The Colorado Department of Transportation is ready for the winter storm season.
"Although the number of employees and equipment has stayed the same in recent years, we've added other tools to keep the highways safe and open for travel," said CDOT Executive Director Russ George. "By working 12-hour shifts during snow storms, crews will be out around the clock on weekdays, weekends and holidays, allowing motorists to reach their destination."
CDOT's Region Two - which includes all of southeastern Colorado - will have 200 maintenance employees working this winter. In addition, 137 pieces of equipment will be used, including 38 plows that apply de-icers. "We're ready to go when the first big snow storm hits," says CDOT Maintenance Superintendent Jerry Hoefler," and we'll be using all of our available resources, our automatic bridge de-icing systems and opening up the chain station when conditions warrant."
Road reports are available at www.cotrip.org. Citizens can sign up for email and text alerts at www.coloradodot.info.
Drivers can stay safer by:
- Not passing plow trucks on the right. Also, a plow blade may be extended, making it unsafe. Drive slowly and let the plow clear the road for you.
- Always keeping the top half of your gas tank full. It can give you better traction and gives you a bigger margin of error if you get stuck and have to keep the engine running periodically to keep warm.
- If you are stuck in a serious storm, do not leave your car. Run the engine periodically and wait for help. Make sure the tailpipe is clear of snow and ice.
- Carrying blankets, water, a flashlight, a shovel, some nutrition bars or other food for sustenance. Winterize your vehicle's safety kit by including extra blankets, sand to help gain traction in the event you become stuck on ice or snow, jumper cables, an ice scraper and lock de-icer.

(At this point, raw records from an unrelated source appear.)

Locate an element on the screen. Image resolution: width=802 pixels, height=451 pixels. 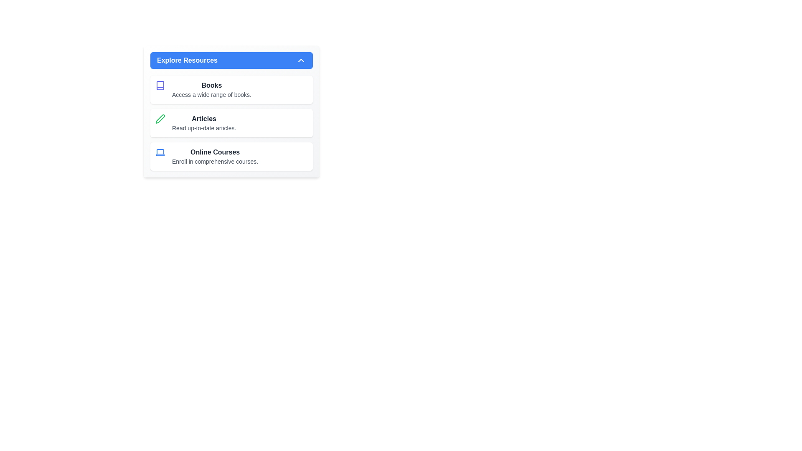
the third card in the vertical list under the 'Explore Resources' header is located at coordinates (231, 156).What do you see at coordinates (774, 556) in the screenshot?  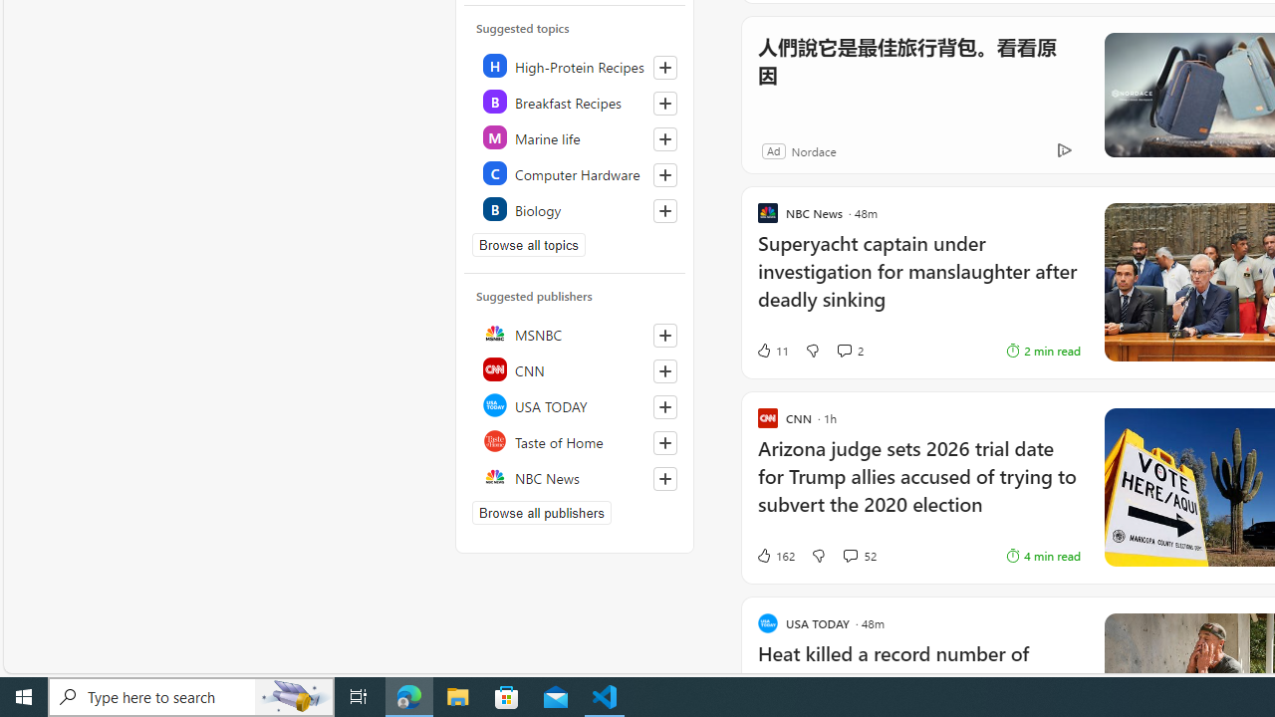 I see `'162 Like'` at bounding box center [774, 556].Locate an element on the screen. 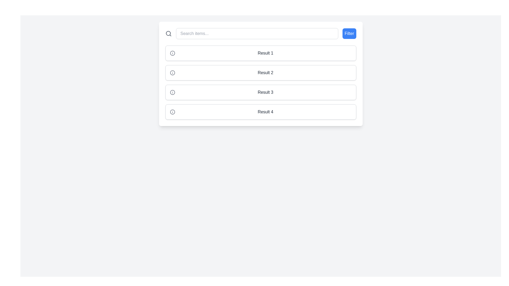 The height and width of the screenshot is (286, 509). the third item in the list of results is located at coordinates (260, 83).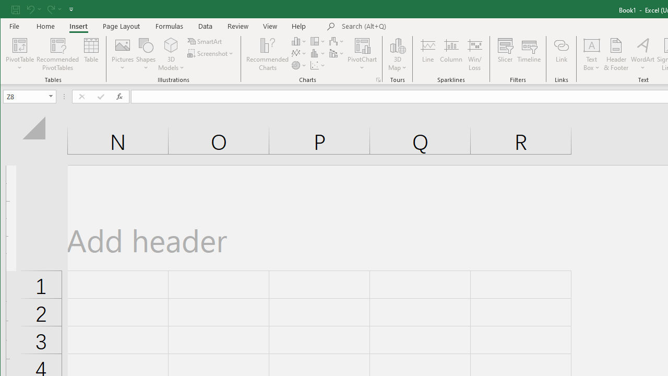  I want to click on 'SmartArt...', so click(206, 41).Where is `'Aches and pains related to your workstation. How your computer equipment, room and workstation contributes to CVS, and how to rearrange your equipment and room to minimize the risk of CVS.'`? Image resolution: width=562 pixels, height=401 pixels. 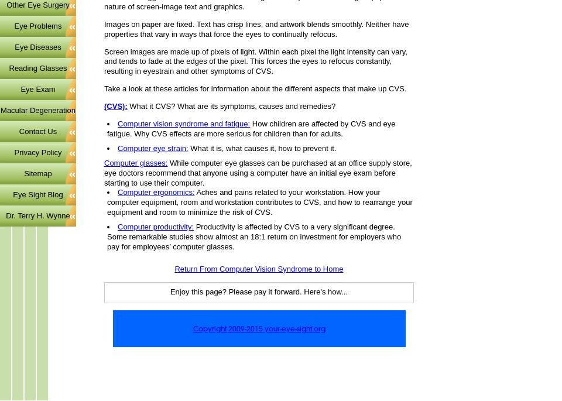 'Aches and pains related to your workstation. How your computer equipment, room and workstation contributes to CVS, and how to rearrange your equipment and room to minimize the risk of CVS.' is located at coordinates (259, 202).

- Remembering 4-wheel drive does not mean 4-wheel stop. A 4-wheel drive vehicle will not stop any better in icy conditions, especially if you have inadequate snow tires.
- Being sure of your route. Don't go exploring in the back-country without some local knowledge, especially during a storm or when one is bearing down anywhere near your location.
- Being sure you have good tires. The Colorado State Patrol recommends at least 1/8 of an inch tread depth. Chain restrictions in Colorado are most often put into effect for commercial vehicles (semi-trailer trucks) and do not usually affect passenger vehicles.